- ASSIGNMENT
Repeat the entries that appear below, exactly as they are given.

- RECORDS FOR THIS EXERCISE

....

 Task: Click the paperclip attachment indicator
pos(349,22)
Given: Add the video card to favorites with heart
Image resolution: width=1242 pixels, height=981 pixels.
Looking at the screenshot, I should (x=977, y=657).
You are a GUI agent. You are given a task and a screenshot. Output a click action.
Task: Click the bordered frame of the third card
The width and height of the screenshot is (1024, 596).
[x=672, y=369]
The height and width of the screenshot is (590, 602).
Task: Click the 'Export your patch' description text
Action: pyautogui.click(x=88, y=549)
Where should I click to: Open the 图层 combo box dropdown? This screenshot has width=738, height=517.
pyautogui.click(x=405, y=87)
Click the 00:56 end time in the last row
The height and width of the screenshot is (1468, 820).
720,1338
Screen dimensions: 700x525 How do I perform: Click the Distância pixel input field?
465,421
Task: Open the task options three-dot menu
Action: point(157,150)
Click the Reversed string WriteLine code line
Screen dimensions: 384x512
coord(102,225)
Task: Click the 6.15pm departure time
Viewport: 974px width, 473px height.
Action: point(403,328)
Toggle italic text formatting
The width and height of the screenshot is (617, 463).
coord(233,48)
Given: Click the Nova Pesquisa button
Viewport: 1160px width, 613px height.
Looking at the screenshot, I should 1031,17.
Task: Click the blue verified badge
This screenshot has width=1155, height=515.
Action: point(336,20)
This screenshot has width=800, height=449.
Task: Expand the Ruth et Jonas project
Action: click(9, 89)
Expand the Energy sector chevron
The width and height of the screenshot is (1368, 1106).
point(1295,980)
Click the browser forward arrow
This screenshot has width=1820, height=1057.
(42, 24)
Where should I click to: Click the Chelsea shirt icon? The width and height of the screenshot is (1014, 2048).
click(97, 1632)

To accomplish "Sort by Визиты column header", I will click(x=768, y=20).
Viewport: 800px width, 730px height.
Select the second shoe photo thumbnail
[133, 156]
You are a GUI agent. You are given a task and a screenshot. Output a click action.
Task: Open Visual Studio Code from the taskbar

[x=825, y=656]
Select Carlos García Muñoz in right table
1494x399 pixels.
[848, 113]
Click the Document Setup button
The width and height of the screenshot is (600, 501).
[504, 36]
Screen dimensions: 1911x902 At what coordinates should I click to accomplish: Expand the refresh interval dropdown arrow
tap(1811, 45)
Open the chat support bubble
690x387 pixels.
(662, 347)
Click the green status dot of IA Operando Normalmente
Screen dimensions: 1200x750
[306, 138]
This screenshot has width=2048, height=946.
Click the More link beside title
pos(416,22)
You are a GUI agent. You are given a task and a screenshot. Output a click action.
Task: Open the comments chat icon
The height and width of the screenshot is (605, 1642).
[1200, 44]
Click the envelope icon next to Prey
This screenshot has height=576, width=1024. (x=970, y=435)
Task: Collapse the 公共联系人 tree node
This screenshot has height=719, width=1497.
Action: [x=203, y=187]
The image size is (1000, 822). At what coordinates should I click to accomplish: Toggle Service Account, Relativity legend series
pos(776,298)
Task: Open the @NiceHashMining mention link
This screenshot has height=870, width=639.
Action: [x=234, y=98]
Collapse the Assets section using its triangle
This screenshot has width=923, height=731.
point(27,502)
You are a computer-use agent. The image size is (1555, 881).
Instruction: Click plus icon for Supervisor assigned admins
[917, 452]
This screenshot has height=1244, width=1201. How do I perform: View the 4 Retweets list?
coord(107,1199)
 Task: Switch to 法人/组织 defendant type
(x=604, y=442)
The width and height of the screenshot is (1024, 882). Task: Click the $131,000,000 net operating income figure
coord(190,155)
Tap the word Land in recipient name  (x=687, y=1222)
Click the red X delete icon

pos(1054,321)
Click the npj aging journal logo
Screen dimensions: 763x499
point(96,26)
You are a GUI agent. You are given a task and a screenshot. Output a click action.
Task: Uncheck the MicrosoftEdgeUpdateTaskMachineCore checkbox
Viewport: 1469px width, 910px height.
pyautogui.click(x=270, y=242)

....

- REPLY TO THE EXERCISE
 Task: Click the paperclip attachment indicator
pos(349,22)
Given: Add the video card to favorites with heart
Image resolution: width=1242 pixels, height=981 pixels.
Looking at the screenshot, I should (x=977, y=657).
You are a GUI agent. You are given a task and a screenshot. Output a click action.
Task: Click the bordered frame of the third card
The width and height of the screenshot is (1024, 596).
[x=672, y=369]
The height and width of the screenshot is (590, 602).
Task: Click the 'Export your patch' description text
Action: pyautogui.click(x=88, y=549)
Where should I click to: Open the 图层 combo box dropdown? This screenshot has width=738, height=517.
pyautogui.click(x=405, y=87)
Click the 00:56 end time in the last row
The height and width of the screenshot is (1468, 820).
720,1338
Screen dimensions: 700x525 How do I perform: Click the Distância pixel input field?
465,421
Task: Open the task options three-dot menu
Action: point(157,150)
Click the Reversed string WriteLine code line
Screen dimensions: 384x512
coord(102,225)
Task: Click the 6.15pm departure time
Viewport: 974px width, 473px height.
Action: point(403,328)
Toggle italic text formatting
The width and height of the screenshot is (617, 463).
coord(233,48)
Given: Click the Nova Pesquisa button
Viewport: 1160px width, 613px height.
Looking at the screenshot, I should 1031,17.
Task: Click the blue verified badge
This screenshot has width=1155, height=515.
Action: point(336,20)
This screenshot has width=800, height=449.
Task: Expand the Ruth et Jonas project
Action: click(9, 89)
Expand the Energy sector chevron
The width and height of the screenshot is (1368, 1106).
point(1295,980)
Click the browser forward arrow
This screenshot has width=1820, height=1057.
(42, 24)
Where should I click to: Click the Chelsea shirt icon? The width and height of the screenshot is (1014, 2048).
click(97, 1632)

To accomplish "Sort by Визиты column header", I will click(x=768, y=20).
Viewport: 800px width, 730px height.
Select the second shoe photo thumbnail
[133, 156]
You are a GUI agent. You are given a task and a screenshot. Output a click action.
Task: Open Visual Studio Code from the taskbar

[x=825, y=656]
Select Carlos García Muñoz in right table
1494x399 pixels.
[848, 113]
Click the Document Setup button
The width and height of the screenshot is (600, 501).
[504, 36]
Screen dimensions: 1911x902 At what coordinates should I click to accomplish: Expand the refresh interval dropdown arrow
tap(1811, 45)
Open the chat support bubble
690x387 pixels.
(662, 347)
Click the green status dot of IA Operando Normalmente
Screen dimensions: 1200x750
[306, 138]
This screenshot has width=2048, height=946.
Click the More link beside title
pos(416,22)
You are a GUI agent. You are given a task and a screenshot. Output a click action.
Task: Open the comments chat icon
The height and width of the screenshot is (605, 1642).
[1200, 44]
Click the envelope icon next to Prey
This screenshot has height=576, width=1024. (x=970, y=435)
Task: Collapse the 公共联系人 tree node
This screenshot has height=719, width=1497.
Action: [x=203, y=187]
The image size is (1000, 822). At what coordinates should I click to accomplish: Toggle Service Account, Relativity legend series
pos(776,298)
Task: Open the @NiceHashMining mention link
This screenshot has height=870, width=639.
Action: [x=234, y=98]
Collapse the Assets section using its triangle
This screenshot has width=923, height=731.
point(27,502)
You are a computer-use agent. The image size is (1555, 881).
Instruction: Click plus icon for Supervisor assigned admins
[917, 452]
This screenshot has height=1244, width=1201. How do I perform: View the 4 Retweets list?
coord(107,1199)
 Task: Switch to 法人/组织 defendant type
(x=604, y=442)
The width and height of the screenshot is (1024, 882). Task: Click the $131,000,000 net operating income figure
coord(190,155)
Tap the word Land in recipient name  (x=687, y=1222)
Click the red X delete icon

pos(1054,321)
Click the npj aging journal logo
Screen dimensions: 763x499
point(96,26)
You are a GUI agent. You are given a task and a screenshot. Output a click action.
Task: Uncheck the MicrosoftEdgeUpdateTaskMachineCore checkbox
Viewport: 1469px width, 910px height.
pyautogui.click(x=270, y=242)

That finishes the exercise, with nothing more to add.